Guangyi Wang  1 Natalia Dyatkina  1 Marija Prhavc  1 Caroline Williams  1 Vladimir Serebryany  1 Yujian Hu  2 Yongfei Huang  2 Jinqiao Wan  2 Xiangyang Wu  2 Jerome Deval  1 Amy Fung  1 Zhinan Jin  1 Hua Tan  1 Kenneth Shaw  1 Hyunsoon Kang  1 Qingling Zhang  1 Yuen Tam  1 Antitsa Stoycheva  1 Andreas Jekle  1 David B Smith  1 Leonid Beigelman  1
Affiliations
  • 1. Janssen BioPharma, Inc. , South San Francisco , California 94080 , United States.
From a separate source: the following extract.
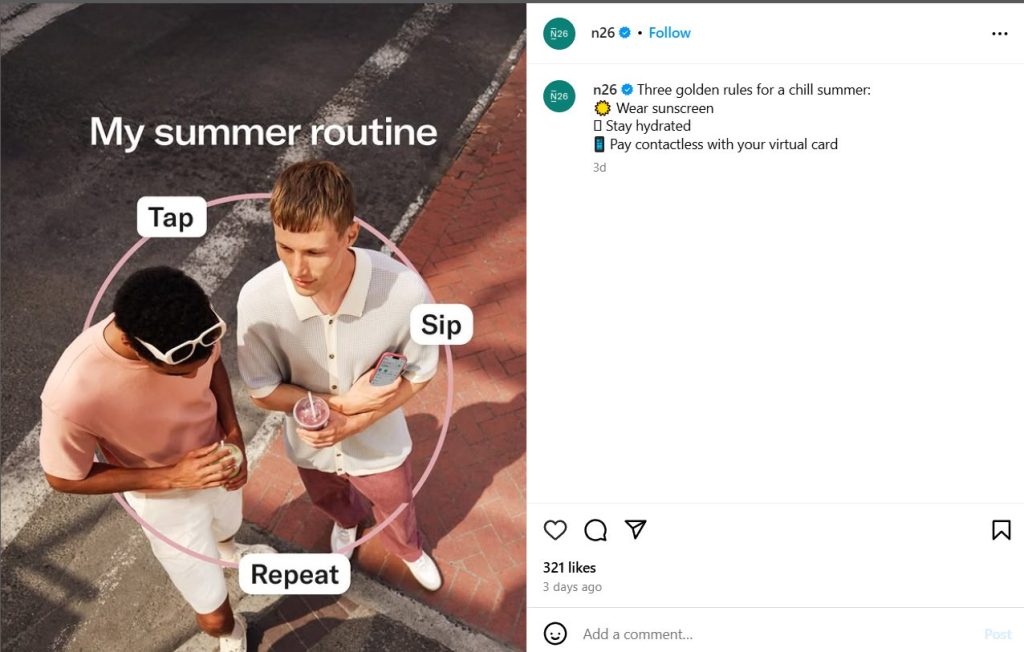Click the 'Repeat' label on photo
This screenshot has width=1024, height=652.
pyautogui.click(x=295, y=574)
  • 2. Department of Medicinal Chemistry , WuXi AppTec , Shanghai 200131 , P. R. China.
Abstract

We report the synthesis and biological evaluation of a series of 4'-fluoro-2'- C-substituted uridines. Triphosphates of the uridine analogues exhibited a potent inhibition of hepatitis C virus (HCV) NS5B polymerase with IC50 values as low as 27 nM. In an HCV subgenomic replicon assay, the phosphoramidate prodrugs of these uridine analogues demonstrated a very potent activity with EC50 values as low as 20 nM. A lead compound AL-335 (53) demonstrated high levels of the nucleoside triphosphate in vitro in primary human hepatocytes and Huh-7 cells as well as in dog liver following a single oral dose. Compound 53 was selected for the clinical development where it showed promising results in phase 1 and 2 trials.